Not wanting to interfere but am I reading that you are running a basking lamp on a Habistat Pulse prop?
You relly need to use a Habistat Dimmer, a pulse will blow your bulbs very quickly and I would imagine that it will drive you mad pulsing the bulb.


----------



## tomcannon (Jan 2, 2008)

ATOJAR said:


> So you mean like this?
> 
> [URL=http://img838.imageshack.us/img838/231/vx36ellmaubeech.jpg]image[/URL]
> 
> Uploaded with ImageShack.us


Yes but the bulb should cover 2/3rds of the viv. So a 3ft tube in 4ft viv.


----------



## ATOJAR (Aug 5, 2012)

The Happy Hornet said:


> Not wanting to interfere but am I reading that you are running a basking lamp on a Habistat Pulse prop?
> You relly need to use a Habistat Dimmer, a pulse will blow your bulbs very quickly and I would imagine that it will drive you mad pulsing the bulb.



Its a ceramic heater lol.


----------



## Arcadiajohn (Jan 30, 2011)

Yes that's the right idea, but ONLY in T5! you would use a 24w lamp in a 36" viv and a 39w lamp in a 48" viv.

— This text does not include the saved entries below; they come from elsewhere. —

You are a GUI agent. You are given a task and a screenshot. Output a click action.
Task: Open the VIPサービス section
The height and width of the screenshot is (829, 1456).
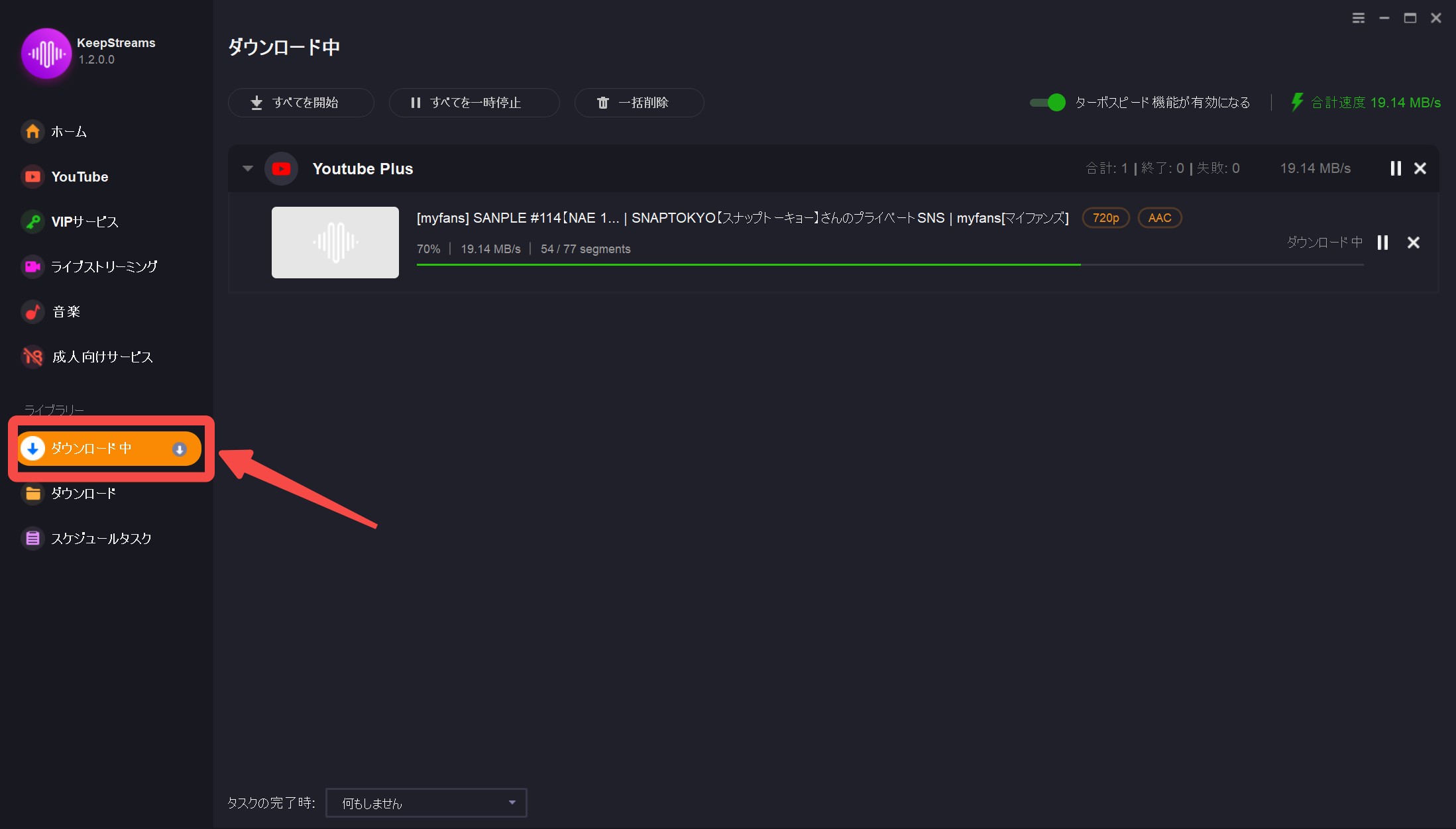click(x=84, y=222)
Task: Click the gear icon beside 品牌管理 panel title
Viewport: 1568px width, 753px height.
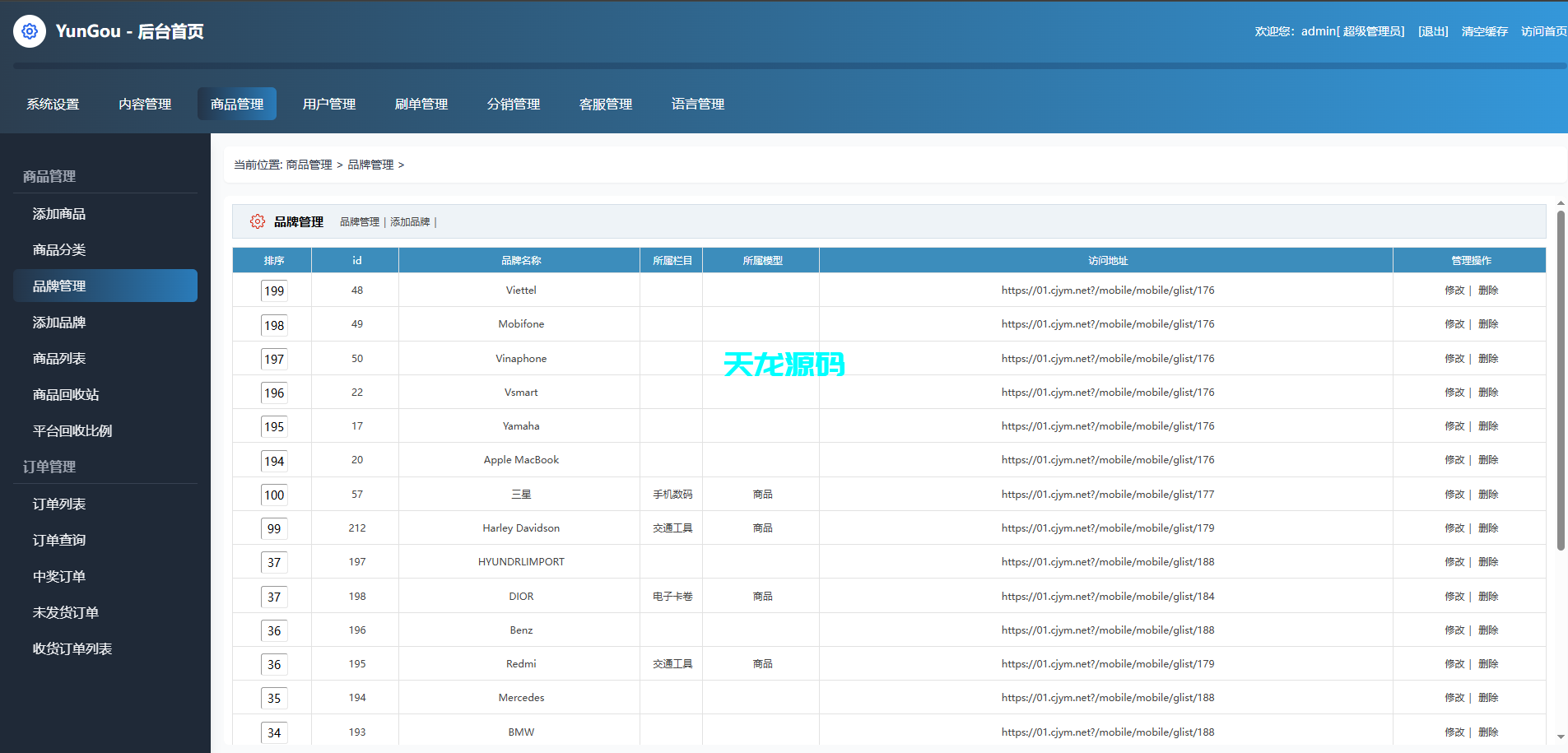Action: pos(257,221)
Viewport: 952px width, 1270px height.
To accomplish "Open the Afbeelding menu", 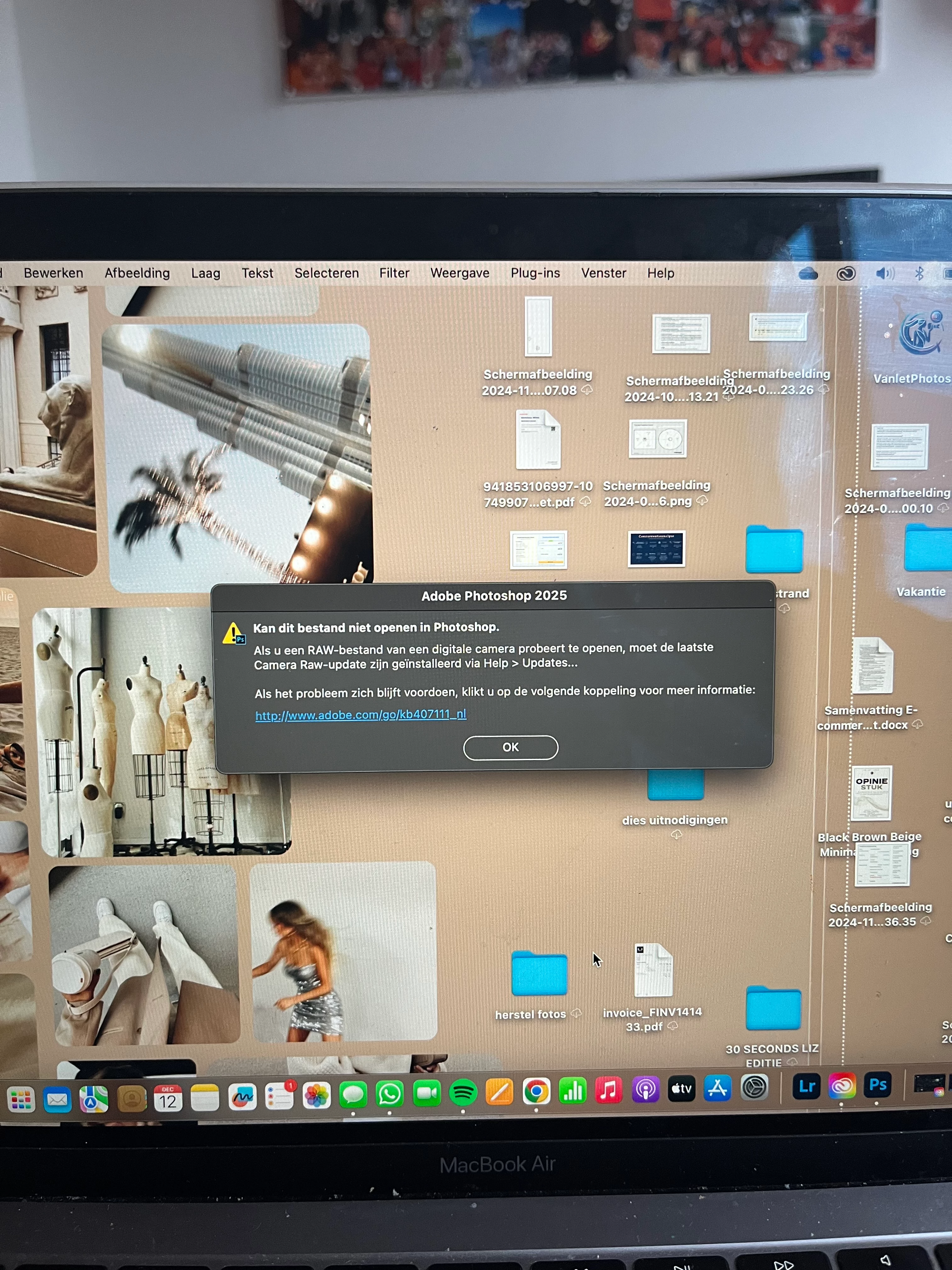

Remember a photogradient should match a thermogradient.

If using T8 you need a lamp the length of the viv.

Reflectors are the key to success!!

John 




ATOJAR said:


> So you mean like this?
> 
> [URL=http://img838.imageshack.us/img838/231/vx36ellmaubeech.jpg]image[/URL]
> 
> Uploaded with ImageShack.us


----------



## The Happy Hornet (Feb 17, 2012)

sorry ATOJAR i misread it lol


----------



## ATOJAR (Aug 5, 2012)

Arcadiajohn said:


> Yes that's the right idea, but ONLY in T5! you would use a 24w lamp in a 36" viv and a 39w lamp in a 48" viv.
> 
> Remember a photogradient should match a thermogradient.
> 
> ...


So if im gonna be buying the Arcadia D3+ 12.0 i need it to be the full length of the viv yeah?


----------



## Arcadiajohn (Jan 30, 2011)

Only in T8 standard output, if upgrading to high output T5 then the other advice applies.

John


----------